■ What is needed:
In the forum thread about running out of memory with Aspose.PDF, why was the problem registered as PDFNET-48726? Answer in one to three sentences.

■ Extracted text:
I am evaluating the Aspose.PDF. I installed the latest version from nuget (20.8.0) and activated the temporary license.
I have to migrate a project that currently use an old version of 3Heights extract (year 2011-2012) and basically I have to read all pdf text objects even with many pages (10000+). I have to extract whole text objects with all their properties (position, font, text and so on).
string pathExe = Path.GetDirectoryName(System.Reflection.Assembly.GetEntryAssembly().Location);
FileStream streamLicense = new FileStream($"{pathExe}\Aspose.Pdf.lic", FileMode.Open);
License license = new Aspose.Pdf.License();
license.SetLicense(streamLicense);
Aspose.Pdf.Document document = new Aspose.Pdf.Document(filePdf);
TextFragmentAbsorber textFragmentAbsorber = new TextFragmentAbsorber();
document.Pages.Accept(textFragmentAbsorber);
I got a “Out of memory error” on accept function
I’ve tried to elaborate a single page too with same result
Aspose.Pdf.Document document = new Aspose.Pdf.Document(filePdf);
for (int pagina = 1; pagina <= document.Pages.Count; pagina++)
{
TextFragmentAbsorber textFragmentAbsorber = new TextFragmentAbsorber();
document.Pages[pagina].Accept(textFragmentAbsorber);
}
Please make sure to set the Debug/Release Configuration to x64 while processing larger files. In case issue still persists, please share your sample PDF with us so that we can test the scenario in our environment and address it accordingly.
take a look using the file i’ve send you in p.m… for the same pdf (about 10k pages) 3height extract took about one minute and half to set every page in a loop and read all text object (with no memory leaks)
We regret that the issue is not resolved yet. Please note that performance related issues are complex in nature and need significant amount of time to get resolved. We will surely inform you as soon as we have some news about ETA of the fix. We highly appreciate your comprehension in this matter.
We were able to reproduce the issue in our environment while using the sample application which you provided. Therefore, we have registered it as PDFNET-48726 in our issue management system. We will further look into its details and keep you informed with the status of its rectification. Please be patient and spare us some time.

■ Available data:

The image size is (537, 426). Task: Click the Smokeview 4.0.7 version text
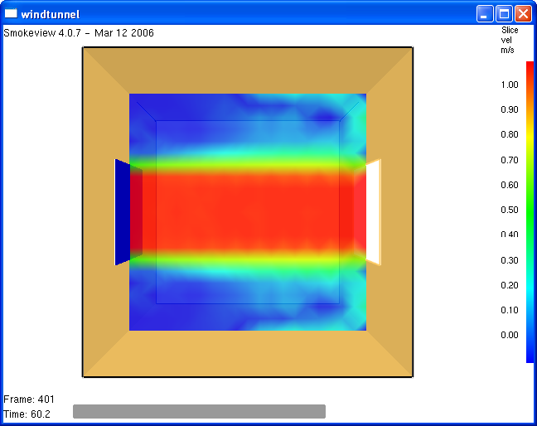(79, 33)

■ Output below:
It was registered because the support side reproduced the problem in their own environment using the sample application the poster provided.